The "ClassInit:" method is special in the sense that it is automatically executed right after the object is created. So it is a perfect place to initialize an object to the common default values that are shared by all objects of this class.
Additional methods, (their names always end with a ':' so they can be identified as methods) can be defined in your class to initialize, display, calculate, or perform whatever type of operation you will need to perform on the objects of this class.
So far we have discussed static objects, objects that reside in the application dictionary and always consume space. Another way to create objects is to create them dynamically in ALLOCATEd memory. Win32Forth provides a simple way to do this as follows;
NEW> Disk ( -- a1 )
This creates an object of Class Disk , by allocating memory for the object. Forth then executes the ClassInit: method on the object, and returns a1 the address of the object on the Windows heap. The objects address can then be saved in a variable, value or array for use later in your program. To execute a method on the object, you need to put its address into a variable or value like this.

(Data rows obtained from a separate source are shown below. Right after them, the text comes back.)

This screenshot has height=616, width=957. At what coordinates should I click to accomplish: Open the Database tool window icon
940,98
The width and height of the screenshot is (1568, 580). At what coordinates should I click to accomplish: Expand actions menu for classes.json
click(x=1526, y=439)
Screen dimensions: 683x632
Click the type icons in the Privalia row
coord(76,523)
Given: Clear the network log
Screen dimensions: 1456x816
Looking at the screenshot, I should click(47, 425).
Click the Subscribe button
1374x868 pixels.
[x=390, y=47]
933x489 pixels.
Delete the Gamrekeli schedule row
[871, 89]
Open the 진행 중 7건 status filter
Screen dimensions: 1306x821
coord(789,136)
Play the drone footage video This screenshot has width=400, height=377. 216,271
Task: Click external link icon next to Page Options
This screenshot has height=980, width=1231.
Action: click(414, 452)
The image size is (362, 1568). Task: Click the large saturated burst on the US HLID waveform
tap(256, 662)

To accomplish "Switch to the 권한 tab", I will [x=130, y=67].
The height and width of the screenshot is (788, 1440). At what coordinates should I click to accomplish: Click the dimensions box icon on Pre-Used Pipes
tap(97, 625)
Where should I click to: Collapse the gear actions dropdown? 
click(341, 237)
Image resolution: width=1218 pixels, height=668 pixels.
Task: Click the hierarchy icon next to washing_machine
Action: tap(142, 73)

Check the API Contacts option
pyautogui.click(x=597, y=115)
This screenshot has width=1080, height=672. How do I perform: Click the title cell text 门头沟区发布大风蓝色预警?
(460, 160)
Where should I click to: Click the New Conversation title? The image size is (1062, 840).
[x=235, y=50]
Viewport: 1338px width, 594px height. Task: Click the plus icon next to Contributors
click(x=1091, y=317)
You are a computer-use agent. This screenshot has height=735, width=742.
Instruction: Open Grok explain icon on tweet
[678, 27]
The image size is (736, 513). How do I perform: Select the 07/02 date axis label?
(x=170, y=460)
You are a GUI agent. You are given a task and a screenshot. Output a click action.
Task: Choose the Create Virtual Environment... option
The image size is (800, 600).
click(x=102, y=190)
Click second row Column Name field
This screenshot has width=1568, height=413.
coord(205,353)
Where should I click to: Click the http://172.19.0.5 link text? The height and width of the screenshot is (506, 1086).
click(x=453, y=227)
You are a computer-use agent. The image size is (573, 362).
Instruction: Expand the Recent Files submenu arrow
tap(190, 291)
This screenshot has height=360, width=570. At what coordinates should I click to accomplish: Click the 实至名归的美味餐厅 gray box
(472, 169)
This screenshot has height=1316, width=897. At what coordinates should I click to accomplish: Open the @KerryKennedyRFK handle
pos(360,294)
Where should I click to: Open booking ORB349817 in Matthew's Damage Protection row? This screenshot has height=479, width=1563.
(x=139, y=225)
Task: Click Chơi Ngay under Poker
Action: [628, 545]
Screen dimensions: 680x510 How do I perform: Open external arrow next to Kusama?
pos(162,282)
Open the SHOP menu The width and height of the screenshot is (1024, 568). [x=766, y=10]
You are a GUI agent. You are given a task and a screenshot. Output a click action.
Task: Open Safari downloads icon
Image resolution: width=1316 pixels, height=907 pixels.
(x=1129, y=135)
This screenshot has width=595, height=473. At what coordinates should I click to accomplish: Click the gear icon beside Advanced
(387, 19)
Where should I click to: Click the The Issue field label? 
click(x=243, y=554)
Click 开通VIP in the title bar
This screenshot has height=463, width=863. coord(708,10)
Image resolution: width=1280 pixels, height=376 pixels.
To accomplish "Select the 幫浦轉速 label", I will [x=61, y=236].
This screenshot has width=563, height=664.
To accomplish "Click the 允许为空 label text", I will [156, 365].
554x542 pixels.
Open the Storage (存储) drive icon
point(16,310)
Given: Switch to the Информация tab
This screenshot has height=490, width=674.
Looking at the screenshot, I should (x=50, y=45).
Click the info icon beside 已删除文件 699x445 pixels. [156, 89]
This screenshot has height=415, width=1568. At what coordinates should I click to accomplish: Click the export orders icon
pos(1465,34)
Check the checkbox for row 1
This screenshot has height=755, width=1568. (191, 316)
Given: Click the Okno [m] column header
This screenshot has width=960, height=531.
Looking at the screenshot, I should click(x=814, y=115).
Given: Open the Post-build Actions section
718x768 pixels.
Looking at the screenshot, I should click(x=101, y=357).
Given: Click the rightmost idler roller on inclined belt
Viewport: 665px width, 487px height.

0 value DiskObj : makeObj ( -- ) NEW> Disk to DiskObj ; makeObj \ make a Disk Object FreeBytes: DiskObj \ -- freebytes
You can create as many dynamic objects as you want, within the constraints of your available memory. When you are done with an object, you can dispose of it like this;
DiskObj Dispose \ dispose of the object 0 to DiskObj \ clear the object holder
It is always a good idea to dispose of any dynamically created object once you are done using it. A special method ~: (tilde colon) is automatically executed before an object memory is released to allow you a chance to do any needed cleanup before the objects is destroyed. The ~: method is defined as a noop in Class Object, but you can define it as whatever you need when you create a new class that will have objects created dynamically.
If you should happen to forget to dispose of any of the dynamic objects you create, before your program terminates, then Forth will automatically release their allocated memory at program termination.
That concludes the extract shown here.